Os estágios profissionais passam a ter uma duração de 12 meses (em casos excecionais podem chegar aos 18 meses) e existe uma remuneração mínima: 950 euros. O valor é calculado de acordo com o salário mínimo nacional, mais 25 por cento desse valor.
O objetivo do Governo é evitar que um jovem licenciado receba apenas o salário mínimo nacional, garantindo que "os jovens concluem o curso e têm direito a aceder à profissão que escolheram", como tem afirmado António Costa.
As ordens profissionais, principalmente a bastonária dos Advogados, Fernanda de Almeida Pinheiro, tem avisado que, com esta medida, os jovens vão ter acesso a uma oferta mais restrita. Muitas das empresas, alertam as ordens, não têm capacidade financeira para remunerar os estagiários de acordo com os valores legais.
Órgão de supervisão independente da ordem
Com os novos estatutos, cada ordem será supervisionada por um "órgão de supervisão", composto por uma maioria de membros independentes. Entre as várias tarefas, o órgão será responsável pela avaliação do exercício de funções e determinará a remuneração dos representantes de cada ordem.
O conselho de supervisão é composto por 40% de membros inscritos na ordem, 40% de não-inscritos e oriundos de estabelecimentos de ensino superior, e os restantes 20% cooptados (também independentes e "personalidades de reconhecido mérito").
A título de exemplo, no caso da Ordem dos Advogados, o conselho de supervisão vai contar com 15 membros: seis advogados inscritos na ordem, seis profissionais do ensino superior e três membros cooptados.
"Os membros do conselho de supervisão são eleitos por sufrágio universal, direto, secreto e periódico e por método de representação proporcional ao número de votos obtido pelas listas candidatas", lê-se na proposta do Governo.

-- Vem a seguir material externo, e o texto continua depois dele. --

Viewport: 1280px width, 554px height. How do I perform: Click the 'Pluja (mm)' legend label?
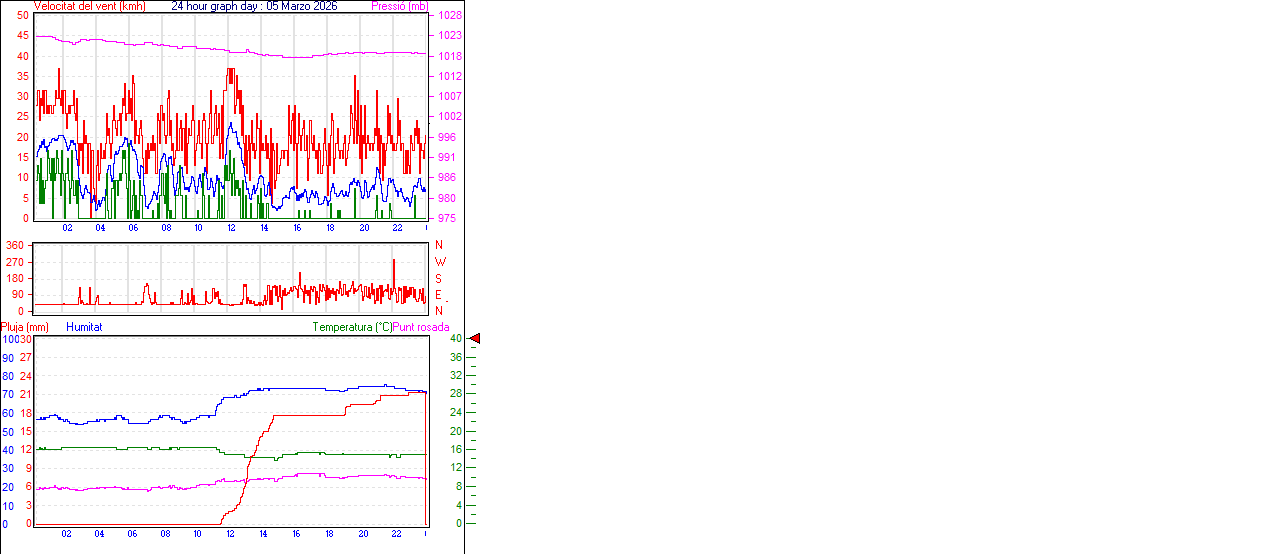click(25, 327)
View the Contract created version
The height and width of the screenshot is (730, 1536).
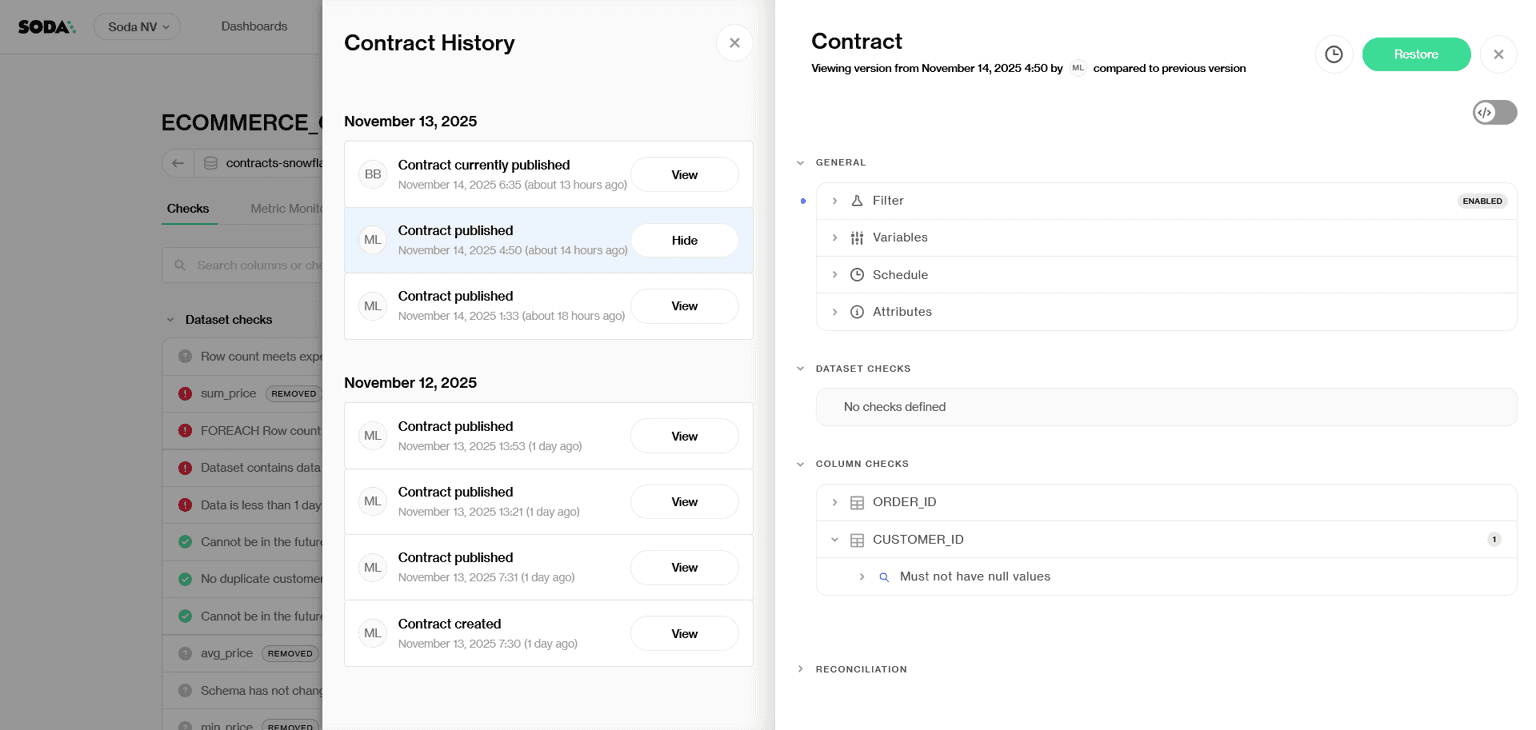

Provedor para "defender os interesses" dos profissionais
O órgão de supervisão fica também responsável por indicar o novo "provedor dos destinatários dos serviços". Também independente da ordem, cabe-lhe analisar as queixas sobre os serviços prestados pelas ordens, desde logo, aos seus profissionais.
"Compete ao provedor analisar as queixas apresentadas pelos destinatários dos serviços e fazer recomendações para a sua resolução", lê-se no documento com mais de 700 páginas. Têm ainda direito a "participar factos suscetíveis de constituir infração disciplinar".
O provedor é nomeado pelo bastonário da respetiva ordem, depois de indicação do órgão de supervisão. O provedor dos destinatários dos serviços é também, por inerência, membro do órgão de supervisão, embora sem direito de voto.
Bastonários têm de entregar declaração de rendimentos
Os bastonários passam a ser obrigados a entregar no Tribunal Constitucional uma declaração com os rendimentos, património e incompatibilidades, tal como acontece com os titulares de cargos políticos e altos cargos públicos, como é o caso de deputados e governantes.
Na proposta do Governo lê-se que "o bastonário está sujeito ao cumprimento das obrigações declarativas previstas na Lei n.º 52/2019, de 31 de julho, na sua redação atual".
Além disso, os associados das ordens que sejam sindicalizados, tenham funções de direção na administração pública ou em associações patronais não podem ser eleitos para os diferentes órgãos da ordem. Também o "exercício de quaisquer funções dirigentes superiores em estabelecimentos de ensino superior público e privado" é incompatível com cargos nas ordens.